Kenaikan Tarif BPJS Kesehatan, Obat Defisit yang Tak Bisa Dihindari

Main Article Content

Patrianef Darwis
https://orcid.org/0000-0002-4982-9034

Abstract

Sejawat sekalian, memasuki tahun 2020 sangat banyak kejadian yang terjadi di dunia kesehatan. Masalah kenaikan tarif BPJS Kesehatan yang masih banyak dtentang oleh banyak pihak tentu saja mempengaruhi kerja para spesialis bedah secara keseluruhan. Pengaruh ini terjadi secara langsung karena sebagian besar pembiayaan pasien saat ini menggunakan dana Jaminan Kesehatan Nasional yang diselenggarakan oleh BPJS Kesehatan.

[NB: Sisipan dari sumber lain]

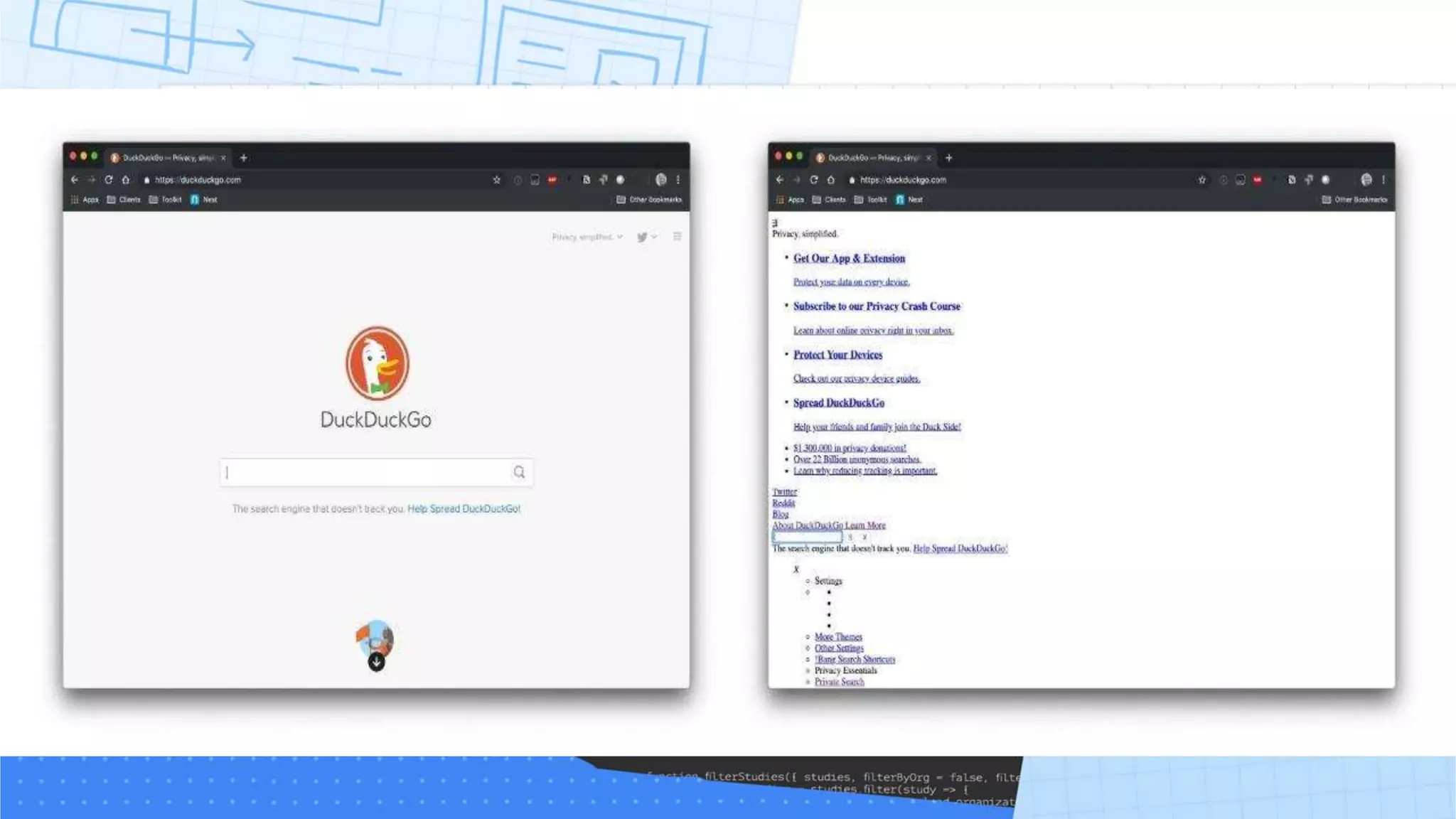Image resolution: width=1456 pixels, height=819 pixels.
Task: Click the DuckDuckGo search input field
Action: [x=366, y=472]
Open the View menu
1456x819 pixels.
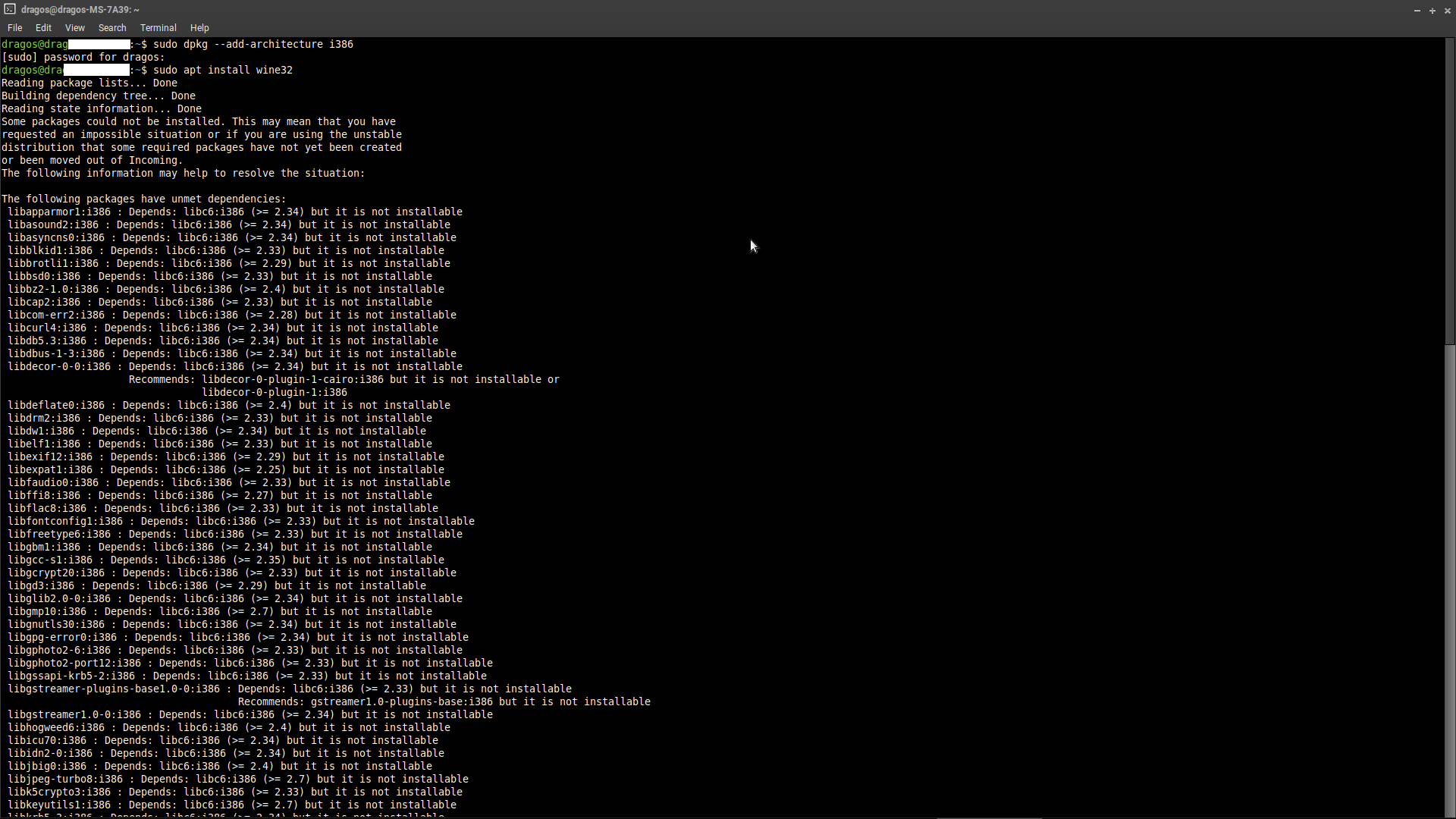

Berdasarkan pasal 34 Perpres nomor 75 tahun 2019 maka akan terjadi kenaikan iuran BPJS Kesehatan pada 1 januari 2020. Kenaikan itu secara rinci adalah sebagai berikut:



  • Kelas III dari Rp 25.500 per bulan menjadi Rp 42.000

  • Kelas II dari Rp 51.000 menjadi Rp 110.000

  • Kelas I dari Rp 80.000 menjadi Rp 160.000


Kenaikan tersebut juga berlaku bagi Penerima Bantuan Iuran (PBI) baik dari APBN maupun PBI yang berasal dari APBD. Khusus untuk kenaikan iuran PBI yang dibayarkan pemerintah ini, akan terjadi kenaikan daari Rp 23.000 per bulan menjadi Rp 42.000.


Tentu saja kenaikan tersebut berpengaruh positif bagi seluruh rumah sakit yang banyak mengandalkan pasien BPJS Kesehatan, terutama rumah sakit di daerah. Pelayanan kesehatan selama ini terganggu karena aliran dana dari pembiayaan ke rumah sakit sering terlambat beberapa bulan. Hal itu tidak terlepas akibat defisit yang dialami oleh BPJS kesehatan yang semakin meningkat dari tahun ke tahun. Secara langsung aliran yang terhambat dan terlambat tersebut juga mempengaruhi para dokter yang bekerja di RS tersebut, termasuk dokter spesialis bedah.


Defisit yang dialami oleh BPJS Kesehatan sudah berlangsung sejak than 2014. Pada tahun 2018 defisit yang dialami oleh BPJS Kesehatan sebanyak Rp 19,4 T dan ditalangi oleh pemernah sebanyak Rp 10,3 T dan defisit dibawa ke tahun 2019 sebanyak Rp 9,1 T. Pada tahun 2019 defisit semakin melebar mencapai Rp 32,84 T ini termasuk beban defisit Rp 9,1 T yang dibawa ke tahun 2019. Pada tahun 2019 ini pemerintah menalangi defisit sebanyak Rp 14 Tsehingga ada beban defisit sebanyak Rp 18,84 T yang dibawa ke tahun 2020.


Tanpa adanya kenaikan iuran maka beban defisit akan semakin melebar tahun 2020. Diperkirakan defisit tahun 2020 mencapai Rp 31 T dan ditambah dengan beban defisit tahun 2019 yang dbawa ke tahun 2020 sebanyak Rp 18 T maka defsit akan semakin melebar. Hal ini  akan semakin memperburuk pelayanan di rumah sakit yang sudah tertekan oleh penundaan pembayaran pelayanan pasien  beberapa bulan oleh BPJS Kesehatan.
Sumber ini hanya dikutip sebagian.